When Trump described the fear and frustration of voters in the industrial Midwest who have endured the flight of manufacturing, collapsing wages, and job-killing trade deals, he was speaking to the same deep concerns that propelled Bernie Sanders’s historic campaign. Trump is in tune with the times in a way that Clinton is not. He is right that Americans do not believe the status quo is working for them. They do not trust the political establishment of either major party.
But that does not mean Americans want an angry President who confirms their fears and predicts, as Trump did on the debate stage, that the economic “bubble” is about to burst and things are going to get a lot worse. The Democrats are betting that Americans, even in anxious times, prefer an optimistic leader to an angry one. It’s a decent bet.
The problem we face now is two-fold. Trump’s rightwing populism has given oxygen to a strain of ugliness, particularly on race, that can do significant damage to the country. At the same time, Clinton and the Democratic Party establishment she represents have only recently, under pressure, begun to acknowledge the yawning wealth gap and shrinking opportunity they, along with the Republicans, helped create.
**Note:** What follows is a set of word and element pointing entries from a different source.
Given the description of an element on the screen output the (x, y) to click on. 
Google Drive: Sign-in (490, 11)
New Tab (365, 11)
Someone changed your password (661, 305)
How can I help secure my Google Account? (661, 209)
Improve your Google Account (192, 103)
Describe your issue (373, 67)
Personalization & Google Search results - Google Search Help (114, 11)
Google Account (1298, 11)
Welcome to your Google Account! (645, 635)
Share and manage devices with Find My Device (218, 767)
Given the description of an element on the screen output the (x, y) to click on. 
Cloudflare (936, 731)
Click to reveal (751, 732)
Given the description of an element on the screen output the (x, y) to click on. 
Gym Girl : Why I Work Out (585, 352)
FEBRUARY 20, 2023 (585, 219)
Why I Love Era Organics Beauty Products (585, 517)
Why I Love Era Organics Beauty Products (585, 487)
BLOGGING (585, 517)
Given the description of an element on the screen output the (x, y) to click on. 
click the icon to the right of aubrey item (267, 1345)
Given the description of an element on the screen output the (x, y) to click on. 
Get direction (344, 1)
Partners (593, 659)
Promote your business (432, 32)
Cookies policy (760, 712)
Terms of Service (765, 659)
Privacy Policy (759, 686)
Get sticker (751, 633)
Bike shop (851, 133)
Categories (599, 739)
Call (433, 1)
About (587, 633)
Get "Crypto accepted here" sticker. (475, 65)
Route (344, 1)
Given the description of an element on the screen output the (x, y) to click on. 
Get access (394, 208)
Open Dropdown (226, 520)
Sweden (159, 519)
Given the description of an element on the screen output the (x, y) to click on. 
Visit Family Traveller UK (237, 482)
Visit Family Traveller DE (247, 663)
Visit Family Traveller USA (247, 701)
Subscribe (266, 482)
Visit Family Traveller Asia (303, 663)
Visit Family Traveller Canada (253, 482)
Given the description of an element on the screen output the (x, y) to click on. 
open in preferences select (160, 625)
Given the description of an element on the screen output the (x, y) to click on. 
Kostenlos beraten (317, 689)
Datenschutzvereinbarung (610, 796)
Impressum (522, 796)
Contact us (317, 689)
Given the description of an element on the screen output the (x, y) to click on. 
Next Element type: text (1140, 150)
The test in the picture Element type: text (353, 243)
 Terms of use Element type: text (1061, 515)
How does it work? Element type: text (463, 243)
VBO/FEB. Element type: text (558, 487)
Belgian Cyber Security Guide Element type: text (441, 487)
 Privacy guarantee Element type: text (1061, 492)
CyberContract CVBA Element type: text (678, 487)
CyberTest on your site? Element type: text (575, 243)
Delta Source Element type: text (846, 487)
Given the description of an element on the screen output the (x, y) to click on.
The presidential race is in a dead-heat between a candidate of change who is a narcissistic rightwing authoritarian, and a candidate of the status quo who is highly competent, but cannot make a credible claim to be a reformer. Clinton is picking up the Bernie Sanders message about economic justice and taxing the rich, while continuing to take contributions from Wall Street and praising the successes of the Bill Clinton Administration, which brought us welfare reform, privatization, and bank deregulation.
By refusing to renounce what Hillary Clinton correctly called “the racist birther lie,” Trump showed that he will continue to feed a current of white supremacist ugliness that has propelled his campaign and disfigured American politics. The whole section of the debate focusing on race in America, in which Trump promoted “law and order” and racial profiling by police using failed “stop and frisk” tactics was ominous.
Laughing in the face of authoritarian populism is hopeful, on a visceral level, because the idea of a Trump presidency is so appalling. But Democrats are going to have to get serious, sometime soon, about addressing the conditions that gave rise to Trump.
Ruth Conniff is editor-in-chief of The Progressive.